TRY IT: Could you return all of the entries below exactly, minus the pictures?

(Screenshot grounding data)
BEGIN

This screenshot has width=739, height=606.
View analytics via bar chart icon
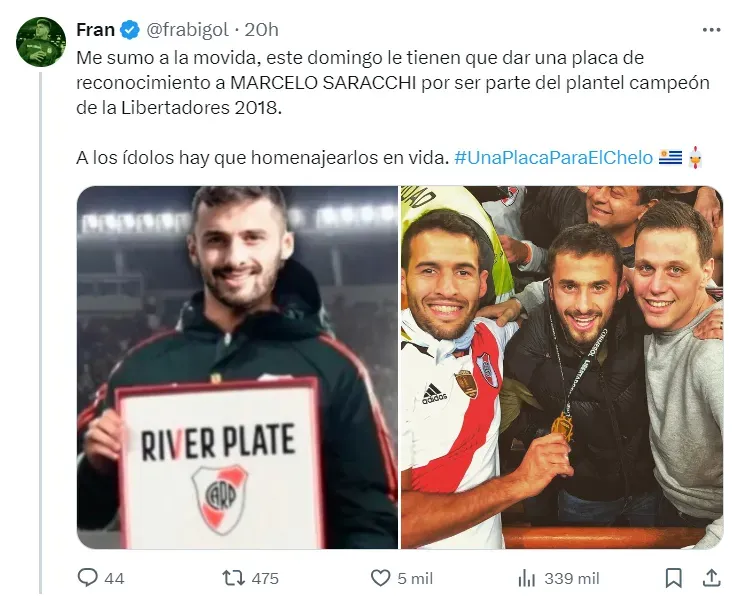click(x=527, y=578)
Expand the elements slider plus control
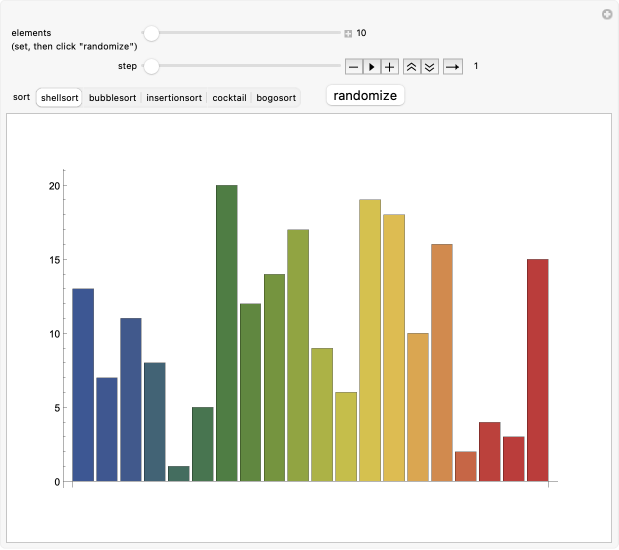619x550 pixels. coord(348,33)
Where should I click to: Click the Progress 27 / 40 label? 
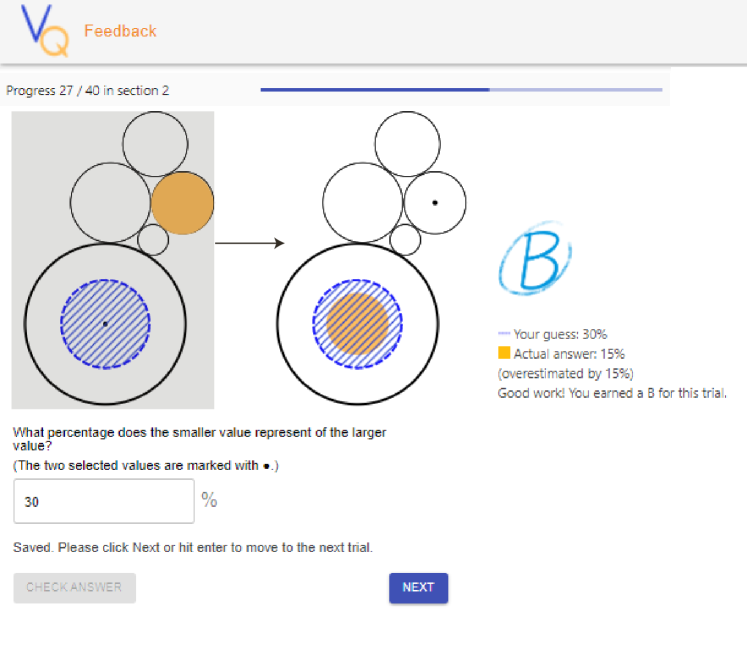point(88,91)
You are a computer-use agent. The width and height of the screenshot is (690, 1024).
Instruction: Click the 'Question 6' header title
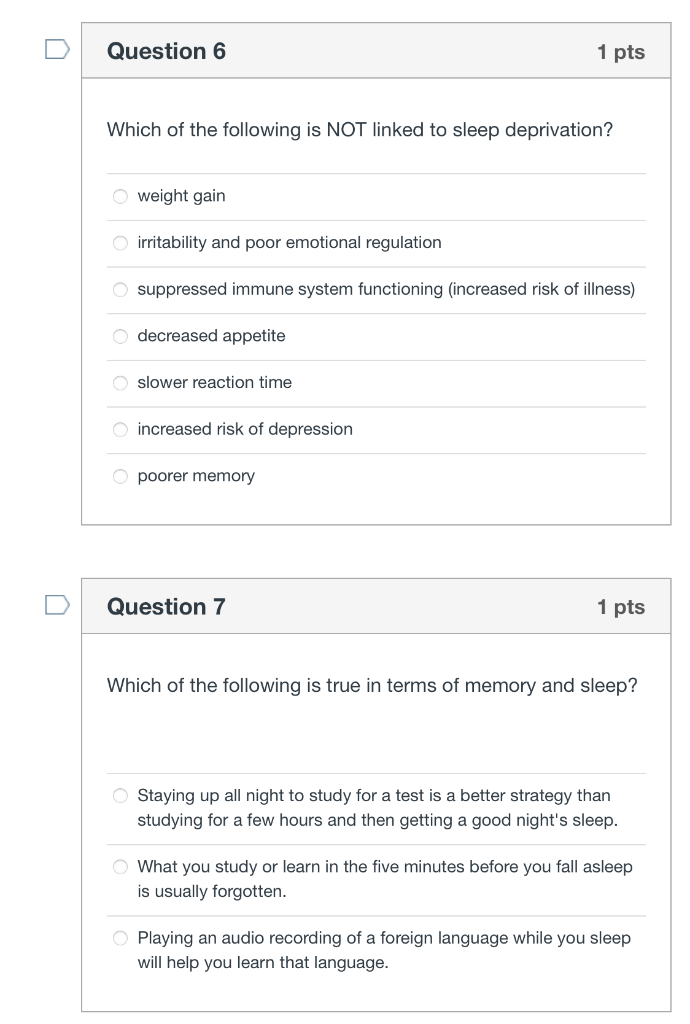166,51
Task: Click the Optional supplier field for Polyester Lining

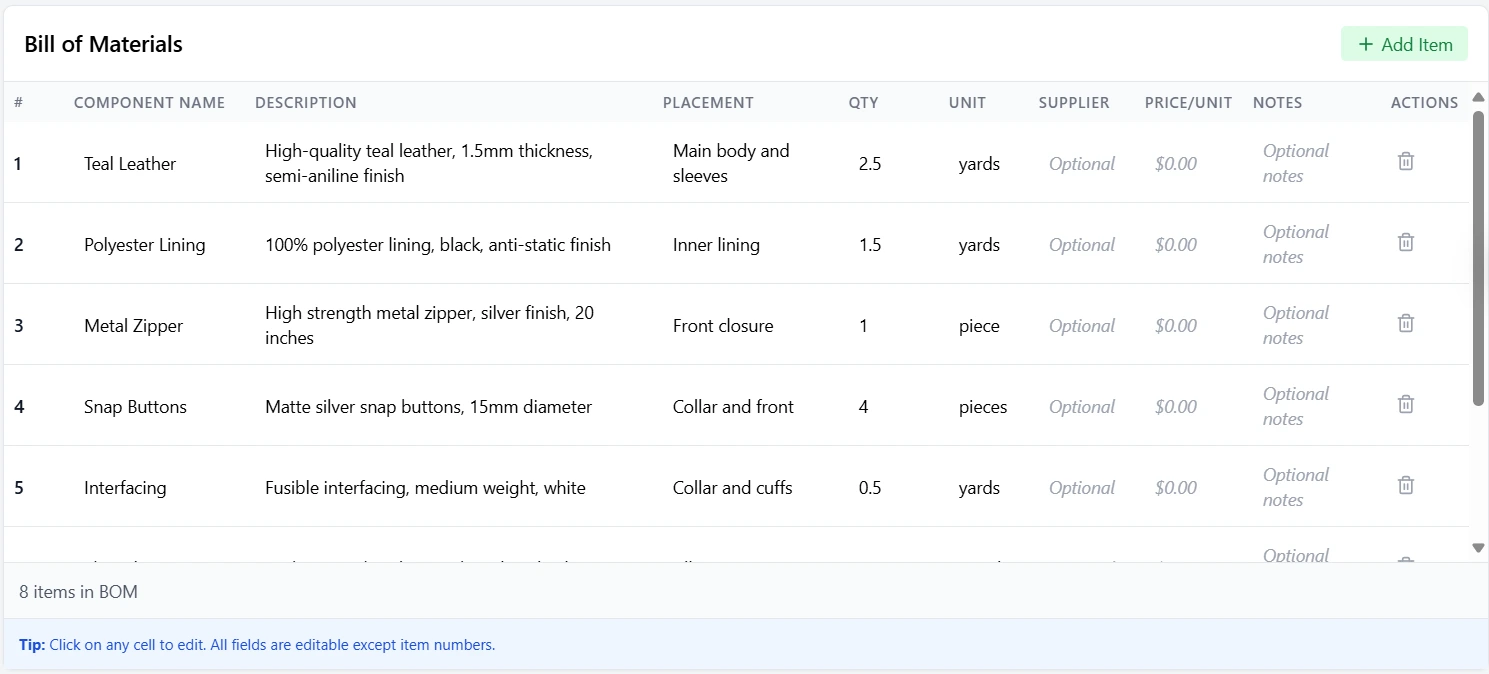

END

EXPECTED ANSWER:
This screenshot has width=739, height=606.
View analytics via bar chart icon
click(x=527, y=578)
Expand the elements slider plus control
619x550 pixels. coord(348,33)
Where should I click to: Click the Progress 27 / 40 label? 
point(88,91)
You are a computer-use agent. The width and height of the screenshot is (690, 1024).
Instruction: Click the 'Question 6' header title
166,51
Task: Click the Optional supplier field for Polyester Lining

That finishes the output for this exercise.